Resource exhaustion in the network is causing a denial of service, engineers are working towards a resolution. Validators are preparing for a potential restart if necessary.
— Solana Status (@SolanaStatus) September 14, 2021
According to details from Solscan, the last successful block propagated on the network was from over seven hours ago, as of the time of writing. Solana Labs CEO Anatoly Yakovenko has attributed the current instability to a flood of transactions from supposed bots on Raydium, a newly-launched decentralized finance protocol. In the linked transaction from block #96538248 it is evident that the transaction has failed, apparently in relation to a swap initiated from the Raydium Liquidity Pool Program V4.
Bots during a raydium ido are flooding the network at 300k txs per second. The queues that forwards txs to block producers grew in size to a point that caused excessive forking. The fix to prioritize messages in this queue was already in the works but wasn’t out yet.
— Anatoly Yakovenko (@aeyakovenko) September 14, 2021
The aforementioned resource exhaustion caused denial of service, according to Solana’s maintainers. This meant that certain transactions were taking longer than the allotted time by the network’s code, hence the transaction blocks could not be finalized properly.
Solana network maintainers have also stated that third parties responsible for validating transactions on the blockchain have been tasked to prepare for a potential restart of the whole system once deemed necessary.

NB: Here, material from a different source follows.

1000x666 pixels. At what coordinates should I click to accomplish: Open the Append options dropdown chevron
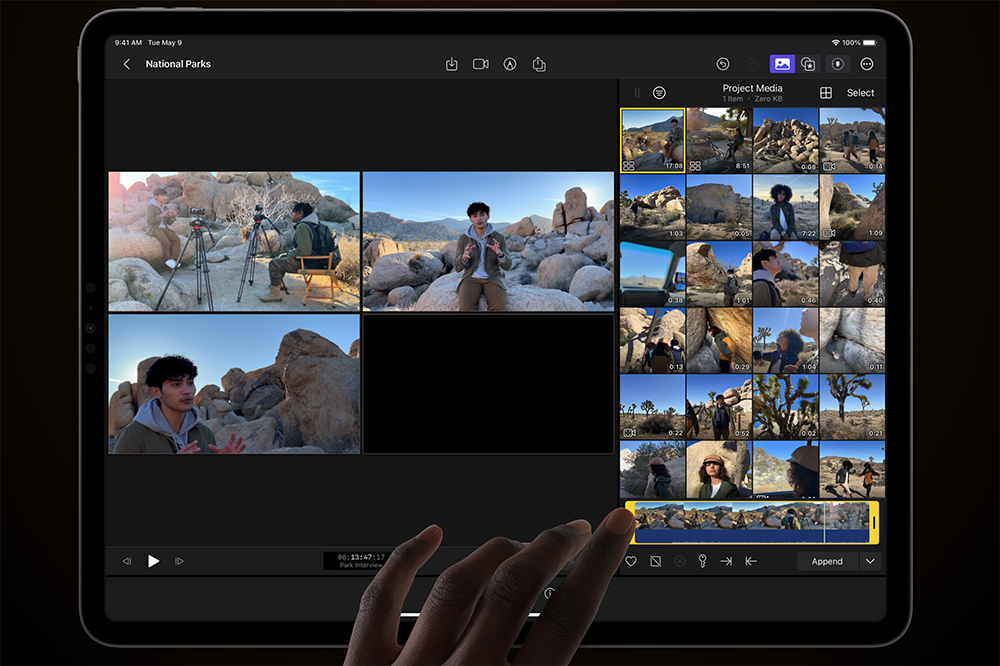click(x=869, y=561)

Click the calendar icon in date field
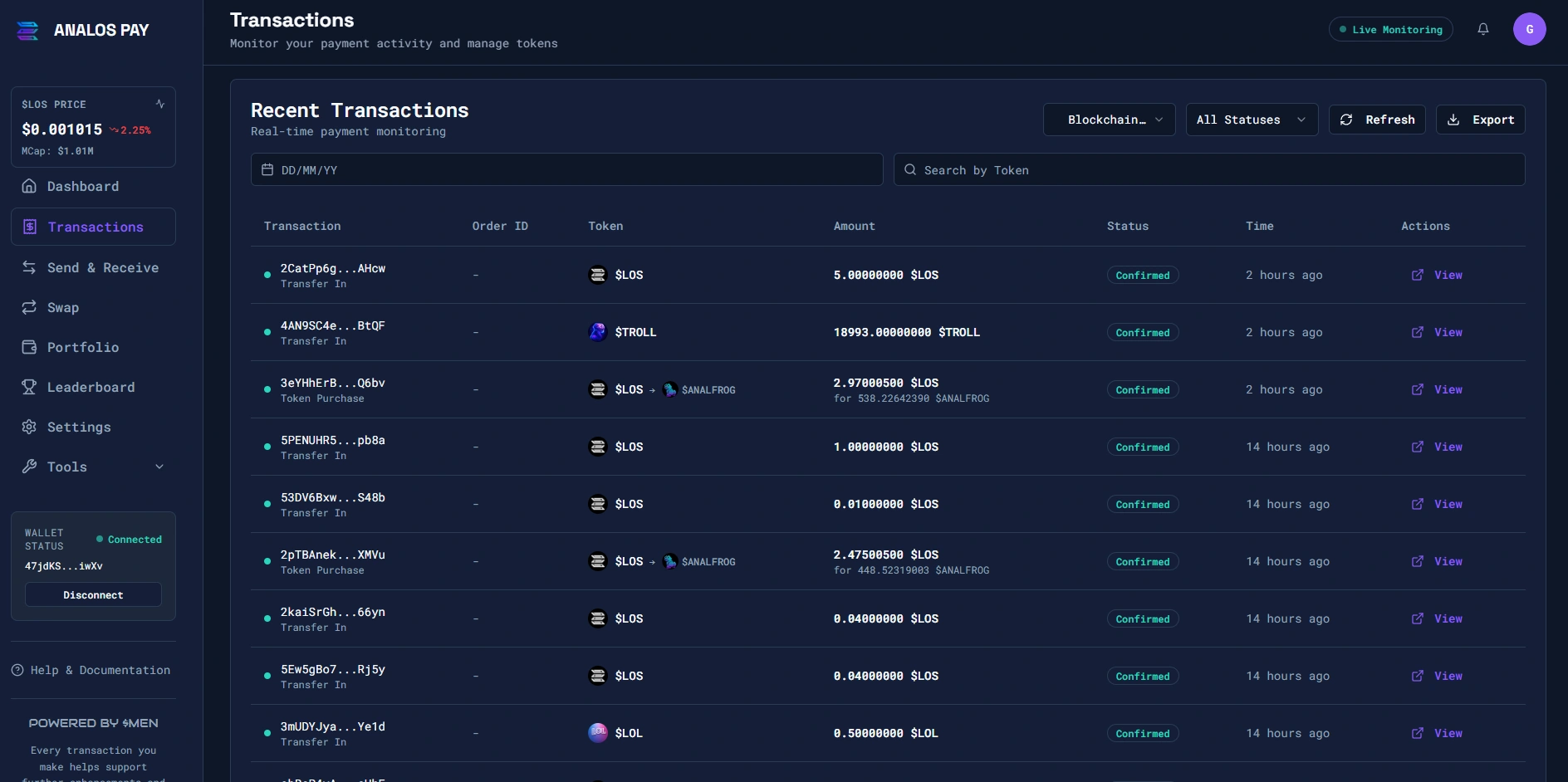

This process, if found necessary, would need prior consensus from the Solana community.
A prior technical issue from two weeks ago also caused a period of “intermittent performance degradation” which lasted for over an hour, according to Solana Status. The root cause of this issue still hasn’t been identified, but has been attributed to automated bots spamming the network to purchase newly-launched tokens.
Solana’s price and adoption has been on a roll in the past month, surging over 250% with the $SOL token now trading at $152.81 over a market capitalization of some $74.6 billion.
UPDATE (21:47 BST) : A spokesperson from Solana has reached out to CryptoDaily to share an official statement from the Solana team. The statement is as follows:
“Solana Mainnet Beta encountered a large increase in transaction load which peaked at 400,000 TPS. These transactions flooded the transaction processing queue, and the lack of prioritization of network-critical messaging caused the network to start forking. This forking led to excessive memory consumption, causing some nodes to go offline. Engineers across the ecosystem attempted to stabilize the network, but were unsuccessful. The validator community elected to coordinate a restart of the network is preparing a new release, and instructions will be posted in Discord.”